TASK DIRECTIONS
Look through the records below for the line with "Given: Click the" and the line with "The height and width of the screenshot is (533, 1001).", then return those lines and all lines between, exactly.

RECORD EXCERPTS
Content starts
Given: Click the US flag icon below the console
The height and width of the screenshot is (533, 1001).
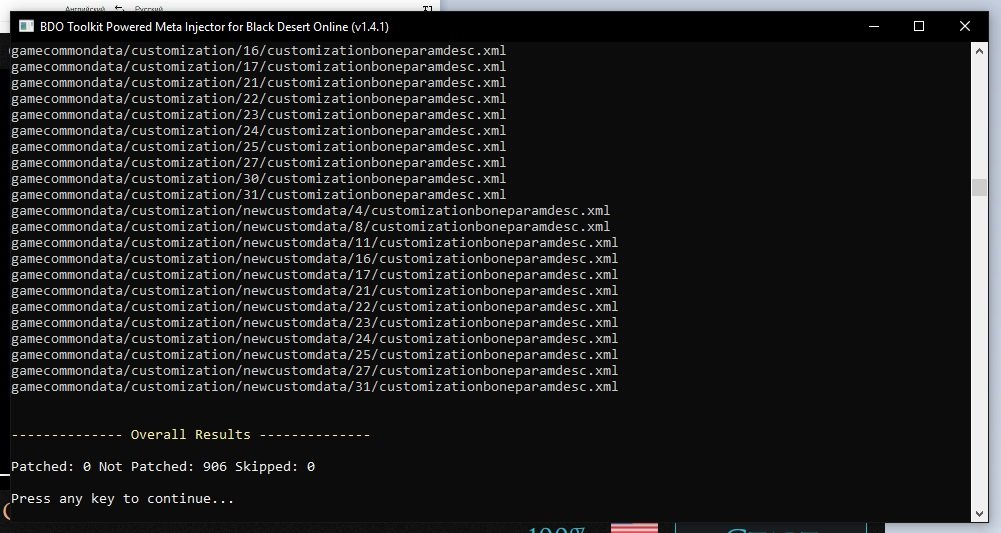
Content ends
Content starts
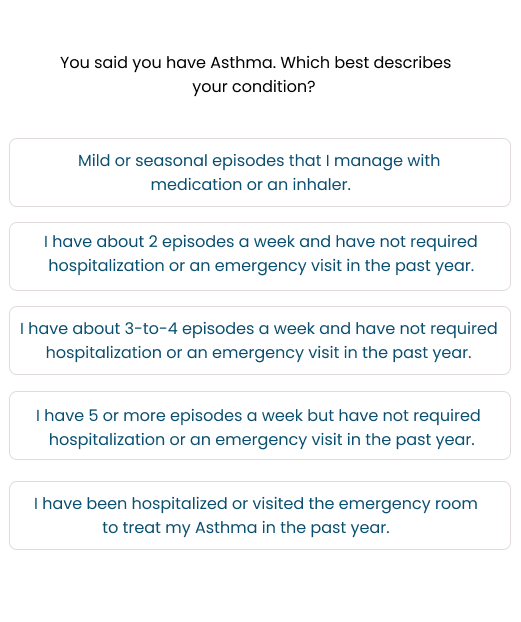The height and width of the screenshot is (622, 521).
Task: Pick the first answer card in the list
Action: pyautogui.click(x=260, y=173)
Content ends
SOLUTION FOR THIS PROBLEM
Given: Click the US flag icon below the console
The height and width of the screenshot is (533, 1001).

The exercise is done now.